Review of Review: Some books are just too good. Some books just make you want to run to the computer and dash off a review before you've even finished reading it. The Lost Symbol is, perhaps, just such a book.
Poor A.M. Buckle must have legged it to the keyboard, so excited was she, and attempted to type. But then she realised that she still had the book in her hand. "Damn it," she undoubtedly thought. "How on earth am I supposed to type when I've got a book in my hand?"
She tried to put it down, so that she could give us her views. Lord, she tried to put it down. But could she? No. Because it is so hard to put down.
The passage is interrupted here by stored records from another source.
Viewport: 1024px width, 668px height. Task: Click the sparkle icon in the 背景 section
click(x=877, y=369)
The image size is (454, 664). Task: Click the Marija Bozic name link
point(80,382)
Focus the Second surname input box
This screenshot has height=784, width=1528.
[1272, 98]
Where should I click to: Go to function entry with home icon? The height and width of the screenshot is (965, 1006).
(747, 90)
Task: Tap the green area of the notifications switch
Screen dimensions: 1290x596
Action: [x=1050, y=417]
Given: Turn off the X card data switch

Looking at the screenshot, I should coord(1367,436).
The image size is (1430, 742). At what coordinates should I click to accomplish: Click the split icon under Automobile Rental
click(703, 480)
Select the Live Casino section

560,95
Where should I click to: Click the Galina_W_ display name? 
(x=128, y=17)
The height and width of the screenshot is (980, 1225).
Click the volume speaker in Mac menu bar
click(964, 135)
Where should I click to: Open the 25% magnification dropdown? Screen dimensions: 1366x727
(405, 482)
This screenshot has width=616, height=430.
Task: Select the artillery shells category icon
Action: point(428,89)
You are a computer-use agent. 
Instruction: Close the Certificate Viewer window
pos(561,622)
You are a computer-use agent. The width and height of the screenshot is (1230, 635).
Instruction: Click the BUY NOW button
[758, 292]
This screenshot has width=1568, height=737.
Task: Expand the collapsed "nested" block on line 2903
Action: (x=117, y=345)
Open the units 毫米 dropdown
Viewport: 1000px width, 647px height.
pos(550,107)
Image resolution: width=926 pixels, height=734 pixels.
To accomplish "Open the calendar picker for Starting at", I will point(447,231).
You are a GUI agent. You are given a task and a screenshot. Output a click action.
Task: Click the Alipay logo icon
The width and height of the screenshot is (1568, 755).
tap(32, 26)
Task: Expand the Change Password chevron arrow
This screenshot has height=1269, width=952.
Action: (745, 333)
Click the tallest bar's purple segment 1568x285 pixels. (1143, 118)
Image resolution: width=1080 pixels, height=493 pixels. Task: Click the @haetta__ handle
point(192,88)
The best she could do was to wrest one hand away from the magnetic tome.
Then she started to type, but she had tremendous trouble using the Shift key as she was only using one hand. Luckily she remembered the Caps Lock button, which enabled her to type her review.
But it is, in the end and despite her heroic efforts, an Unhelpful Review because it is a review of only part of the "The Lost Symbol" experience. I mean, it's likely that the book continued to get better and better until the climax which would just about be the best thing that had ever been written.
But what if Dan Brown peaked three quarters of the way through? What if he resolved a cliffhanger with "Anyway, then Tom Hanks woke up and it had all been a dream?" And then the final quarter of the book was about him going to the shops and picking up the dry cleaning, and then going on Twitter and telling people about going to the shops and picking up the dry cleaning?
And then what if it went on with him seeing his wife at teatime and telling her about the funny dream he'd had about freemasons, and she said, "You've been eating cheese again at bedtime?" And then what if he said, "No, I'll tell you what it was, I was reading that book about freemasons. That'll be why?" And then what if he had his tea, and then he said, "Ooh, yes, I did have a bit of Red Leicester before I went up. You're right?"
In that case, I reckon A.M. Buckle's review could be considered misleading.
I had the same problem with Irvine Welsh's 'Glue'. Just couldn't put it down.